With her nose being a prominent and influential feature about her, she has been compared to many animals with similar looks. Some of these include: the Anteater, the Pelican, the Devil, a regular Cow or just any Bird species in general. But in August 2010, Gillard stepped forward and revealed the truth about herself, where she admitted being half human, half Toucan – where her father was a Toucan and her mother was a regular human. This confession was easily understood as her massive nose and all other features about her added up.
Personal life and viewsEdit
Gillard's partner since 2006 is an Orangutan. She has the same problem that Kevin Rudd had; she had trouble telling the gender of her partner. She has also previously slept with union officials Michael O'Connor and Bruce Wilson and fellow Federal Labor MP Craig Emerson.[Girl Power!] She has never married and has no children.[Thank God - less rangas in the world!]

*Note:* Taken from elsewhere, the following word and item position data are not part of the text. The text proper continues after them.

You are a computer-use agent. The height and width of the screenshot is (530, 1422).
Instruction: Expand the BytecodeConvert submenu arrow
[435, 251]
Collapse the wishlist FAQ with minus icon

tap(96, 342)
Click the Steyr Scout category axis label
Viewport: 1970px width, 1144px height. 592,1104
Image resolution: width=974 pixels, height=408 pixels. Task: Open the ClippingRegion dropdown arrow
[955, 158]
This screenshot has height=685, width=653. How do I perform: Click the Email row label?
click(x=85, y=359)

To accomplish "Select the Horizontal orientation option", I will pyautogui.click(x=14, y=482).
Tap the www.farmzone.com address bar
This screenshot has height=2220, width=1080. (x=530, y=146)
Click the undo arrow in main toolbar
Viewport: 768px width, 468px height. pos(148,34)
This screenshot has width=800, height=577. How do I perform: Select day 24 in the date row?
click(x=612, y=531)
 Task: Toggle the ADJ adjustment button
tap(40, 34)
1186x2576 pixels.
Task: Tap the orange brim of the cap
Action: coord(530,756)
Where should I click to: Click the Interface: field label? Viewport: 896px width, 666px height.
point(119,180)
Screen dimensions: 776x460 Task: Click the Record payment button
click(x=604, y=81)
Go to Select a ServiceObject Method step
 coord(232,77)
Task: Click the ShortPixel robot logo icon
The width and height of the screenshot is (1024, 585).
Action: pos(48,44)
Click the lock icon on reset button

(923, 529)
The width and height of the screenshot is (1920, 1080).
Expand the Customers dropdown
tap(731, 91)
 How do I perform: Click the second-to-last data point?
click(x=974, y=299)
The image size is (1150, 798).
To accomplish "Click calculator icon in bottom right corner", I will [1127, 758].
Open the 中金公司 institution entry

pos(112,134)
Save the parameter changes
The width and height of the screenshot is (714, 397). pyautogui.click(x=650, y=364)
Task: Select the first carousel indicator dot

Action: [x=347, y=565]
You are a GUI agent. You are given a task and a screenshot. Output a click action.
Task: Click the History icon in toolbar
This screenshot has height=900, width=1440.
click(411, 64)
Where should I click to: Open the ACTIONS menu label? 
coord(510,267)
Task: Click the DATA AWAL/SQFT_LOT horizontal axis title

Gillard was brought up in the Baptist tradition, but is a atheist. In a 2010 interview when asked if she believed in God, Gillard stated in typical doublespeak: "No I don't ... I'm not a religious person ... [I'm] a great respecter of religious beliefs but they're not my beliefs." However, she has notably read paragraphs from the Christian bible to the public about "how gays are not allowed to marry here in Australia".
Gillard was recently told her partner Tim was gay by the notorious chump Howard Sattler, but she revealed that she did not hold Sattler's tempestuous love affair with Tim against either of them.
She owns a taxpayer-funded mansion in the southwestern Melbourne suburb of Altona and is a public supporter of the Western Bullshits Australian football club despite their denials to the contrary.
According to Australian Government icons such as Bob Hawke and Harold Holt (speaking from China), Gillard is a closet Lesbian. It has been said that her and cabinet member Penny Wong enjoy ganging up on Gillard's "partner" and fighting over who gets to pegg him.
Gillard was caught doing the shuffle on live television in late June, 2012.
Career as a Stand-Up ComedianEdit
Other than her many achievements as a politician Julia Gillard is also known for her various toe-dips into the pool of comedy, most notably with her buddy Tony Abbott. Gillard and Abbott worked for many years to develop their unique stand-up routine, which they eventually presented to Parliament on December 1st 2009.
Many members of the Liberal/Homosexual/Feminist alliance were at first shocked by the misogynistic undertones of the routine. However, they were soon overwhelmed by Tony Abbott's alpha-dog physique and hypnotically-reptillian smile, which turns even fanatical, castrating Germaine Greer fans into the sort of women that wear Australian flag bikinis to all aquatic occasions and become particularly promiscuous on Australia Day.